Authors: Jerome A. Cohen, Adjunct Senior Fellow for Asia Studies, and Oliver Zhong, U.S.-Asia Law Institute, New York University
February 3, 2010
South China Morning Post


Interaction among courts, the media and public opinion is complex in every free country. The internet magnifies the complexity. Even mainland China, despite strict government controls, cannot escape it, as last summer's famous Deng Yujiao case demonstrated. Months after she fatally stabbed a government official, and a trial that roiled the nation, this young cause celebre now lives an anonymous life far from home. Once seen by a wildly supportive public as a hapless folk heroine who resisted outrageous abuse, Deng now hopes to be forgotten.

Yet, for the mainland's legal reform, it is too soon to turn the page. Recently revealed details of the case illuminate how justice was meted out.

On the night of May 10, in a hotel massage parlour in Badong county, Hubei province, two officials scuffled with Deng, who worked there. She stabbed both men with a fruit knife, killing one.

The case initially seemed to be an ordinary local tragedy.
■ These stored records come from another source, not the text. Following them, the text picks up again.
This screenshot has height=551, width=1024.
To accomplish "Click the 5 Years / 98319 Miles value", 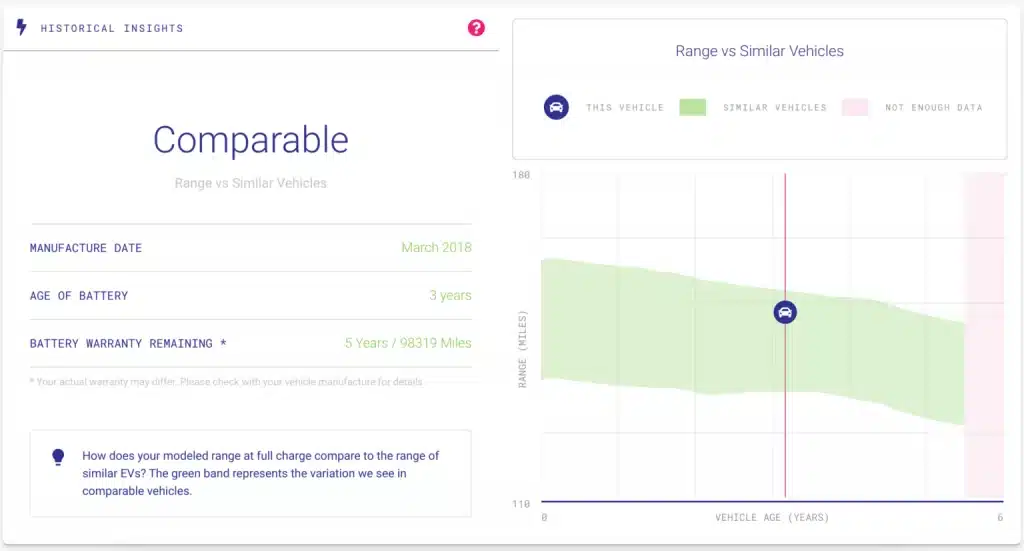I will 408,343.
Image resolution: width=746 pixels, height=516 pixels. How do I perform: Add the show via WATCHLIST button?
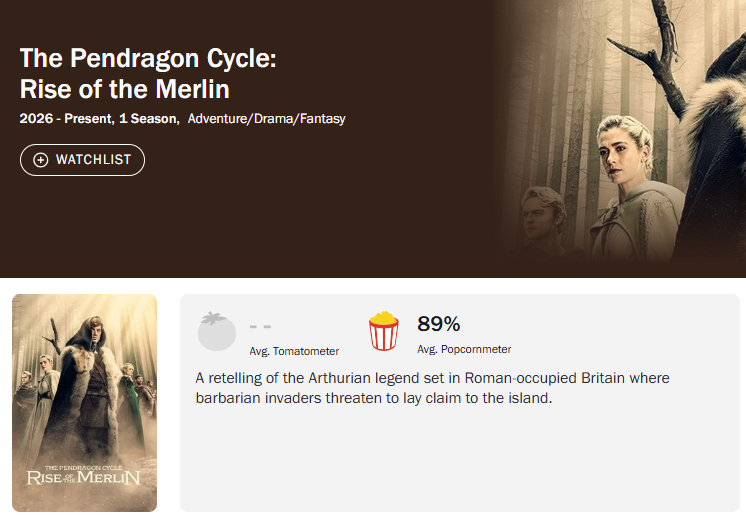click(83, 160)
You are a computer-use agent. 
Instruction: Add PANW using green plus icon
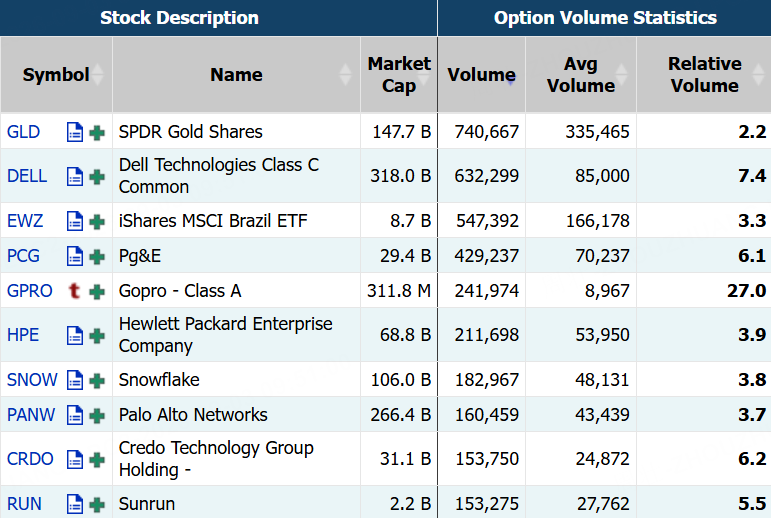[x=97, y=416]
Within days, however, it turned into a nationwide phenomenon, once internet reports suggested that the men had demanded "special services" from Deng, hit her face with wads of cash and pinned her down on a sofa. An area TV station broadcast incendiary video footage of Deng claiming to have been beaten. By the time Deng's publicity minded Beijing lawyer made teary-eyed public appeals for justice, most Chinese internet users seemed convinced she had acted in self-defence and should not be prosecuted.